Psalm 149:1-4 Hallelujah! Sing to GOD a brand-new song,
praise Him in the company of all who love Him.
Let all Israel celebrate their Sovereign Creator,
Zion’s children exult in their King.
Let them praise His name in dance;
strike up the band and make great music!
And why? Because GOD delights in His people,
festoons plain folk with salvation garlands!
I’m not a songwriter. And while I love to dance, I don’t necessarily fancy myself a great one. So to think about singing to God a NEW song – a song that has not yet ever been sung – is difficult for me to comprehend.
Music is such a powerful thing in my life. My husband laughs that my brain is a repository for any and every song I’ve ever heard (a road trip with satellite radio brought that fact to light for him). The melodies, the harmonies, the lyrics all blending together, cutting through the silence with mood and emotion and message-
What would a new song sound like, if I penned it? What would others hear if they listened to the song of my life? If it were written right now, reflecting back on 2008, perhaps it would be a symphony in 5 movements. The theme would be time.

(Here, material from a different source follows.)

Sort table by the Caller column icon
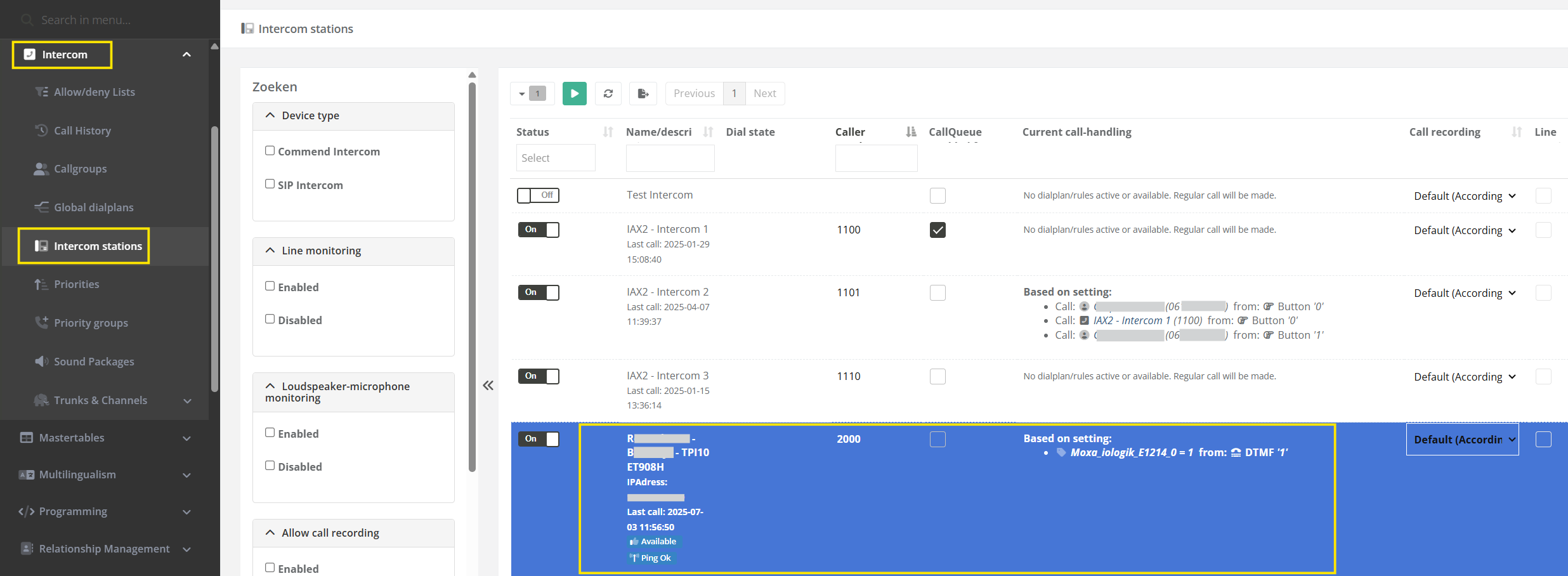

There would be strings, hauntingly beautiful, with words of heartache and tenderness. My journeys to Guatemala and Honduras, my travels to the US/Mexico border. My visits to Beaumont, Midland, and Lubbock. Precious moments spent with beautiful children abandoned, rejected, cast aside.
There would the precious sounds of flute and harp and piano. Juxtaposed against the strings, even more beautiful and delicate, the movement would celebrate unity and love and life and tenderness. My husband. My children. My gifts.

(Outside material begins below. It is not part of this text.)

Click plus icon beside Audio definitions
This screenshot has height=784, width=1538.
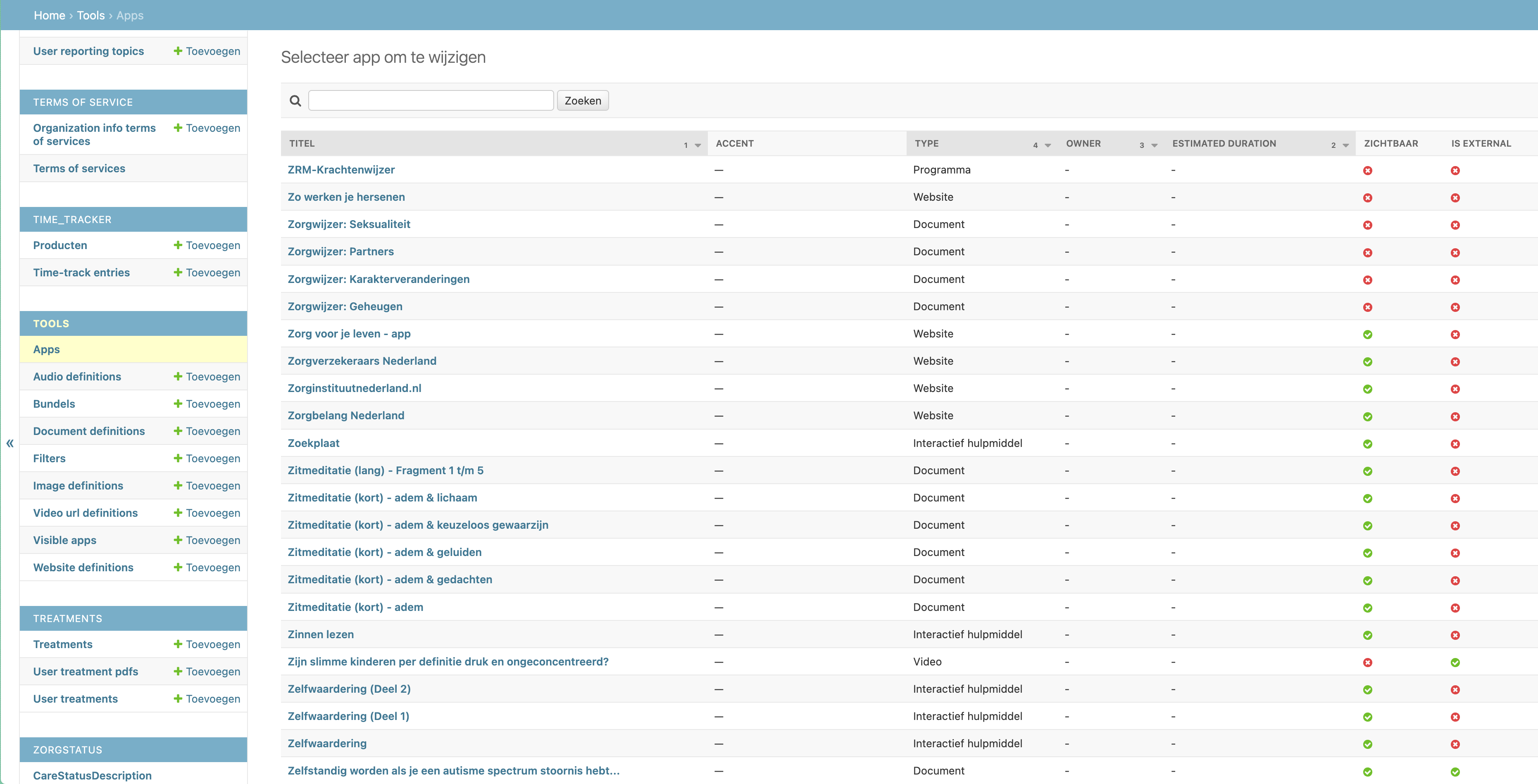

There would be an overture of woodwinds – oboe and sax, filled with struggle and angst against a backdrop of drums. My endless hours on the road, trying so hard to remain faithful to the cause despite the whispers and attacks. The music would be enough – no words. And the movement would end abruptly, with one lingering note played from the oboe as the journey ends.
An interlude of flute and strings would then join the oboe. Hope and love remain.

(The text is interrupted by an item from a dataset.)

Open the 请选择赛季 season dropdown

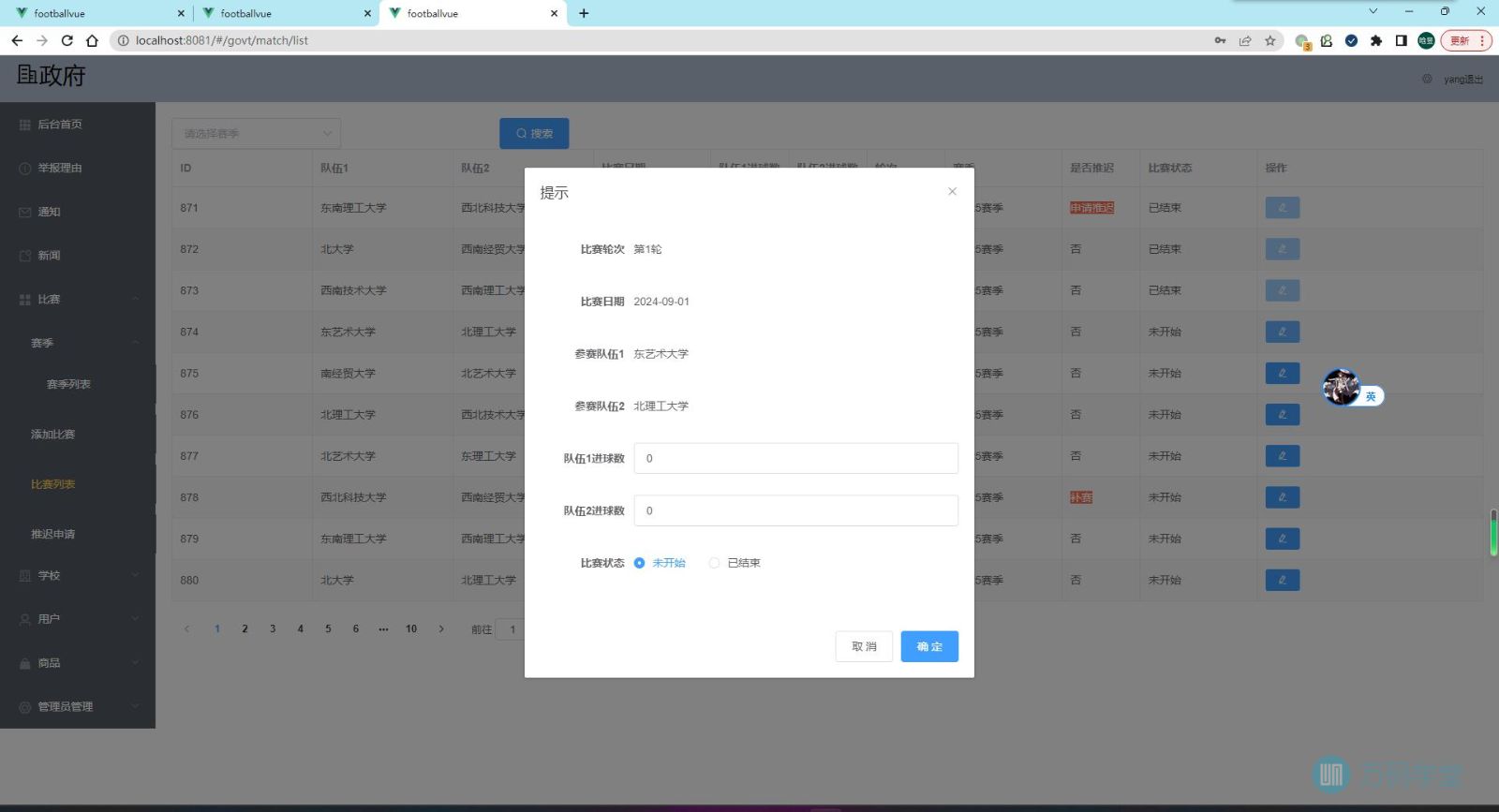(256, 134)
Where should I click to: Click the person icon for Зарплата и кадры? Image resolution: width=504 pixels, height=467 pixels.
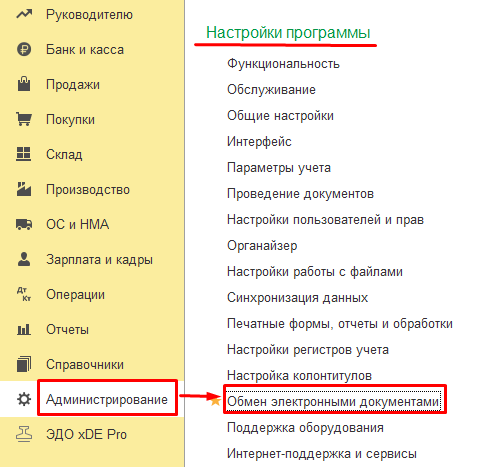pos(24,259)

There would be guitar – simple, rich acoustic guitar – filling the room with tender melodies and lyrics of refreshing and healing. The time spent with family and friends in gentle conversation, in worship, in laughter, in writings. The movement would resonate with names of the guardians of my heart.
And the final movement would be voices – children’s voices singing “Holy holy holy.” Voices singing “Great is Thy faithfulness.” Voices singing “I am Thine.” Voices singing to the power and the presence of a truly ALL Mighty, ALL Powerful God. A God Who delights in me and adorns me with His salvation. He indeed is worth celebrating. He indeed deserves a new song.